───── Material shown ─────
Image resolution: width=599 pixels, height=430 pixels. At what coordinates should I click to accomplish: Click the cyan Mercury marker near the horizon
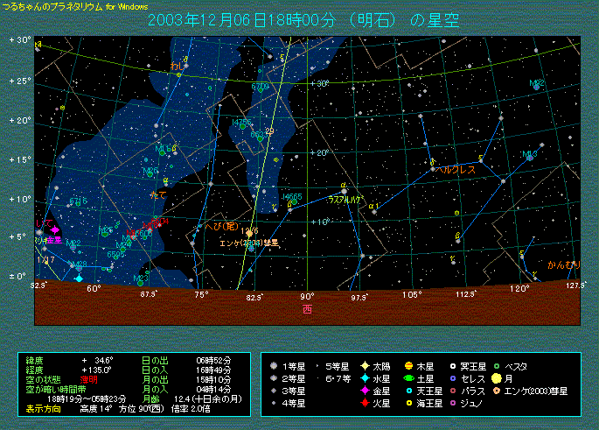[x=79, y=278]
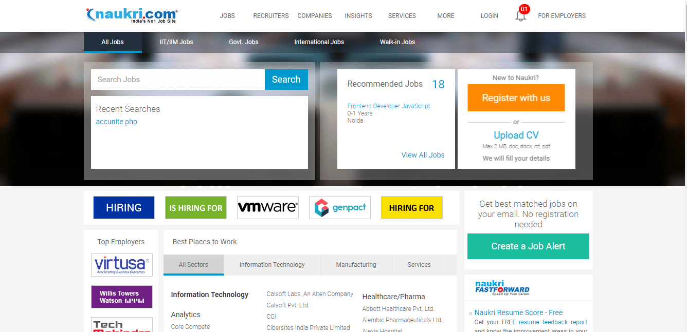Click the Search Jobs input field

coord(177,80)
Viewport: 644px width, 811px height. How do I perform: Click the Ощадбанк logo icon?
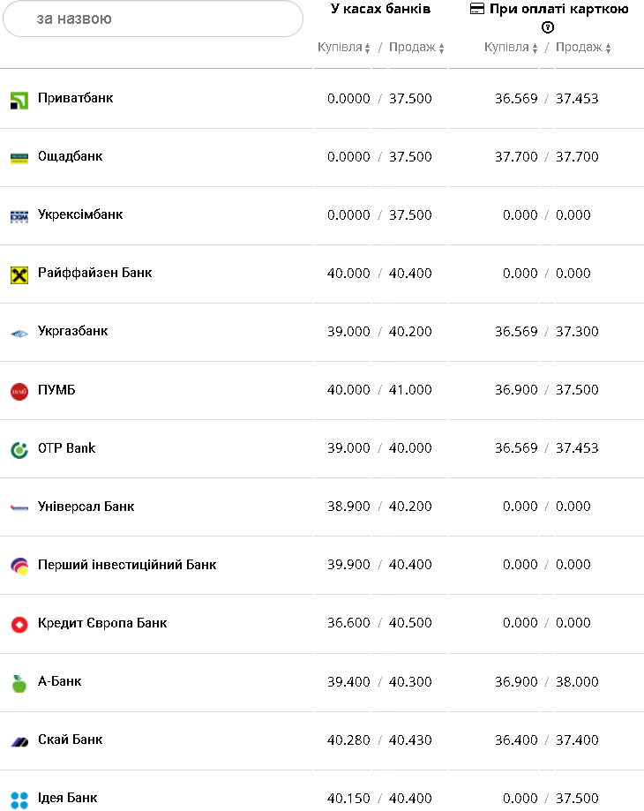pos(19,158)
─────
───── Material shown ─────
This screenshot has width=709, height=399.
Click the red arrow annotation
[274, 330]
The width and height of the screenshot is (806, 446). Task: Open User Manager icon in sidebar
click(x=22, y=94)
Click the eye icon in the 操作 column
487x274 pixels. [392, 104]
─────
**Task**
Reproduce the data from the line containing "The width and" through the line containing "487x274 pixels. [392, 104]", swapping "sidebar" for "side panel" and keeping everything else identical.

**Final result**
The width and height of the screenshot is (806, 446). Task: Open User Manager icon in side panel
click(x=22, y=94)
Click the eye icon in the 操作 column
487x274 pixels. [392, 104]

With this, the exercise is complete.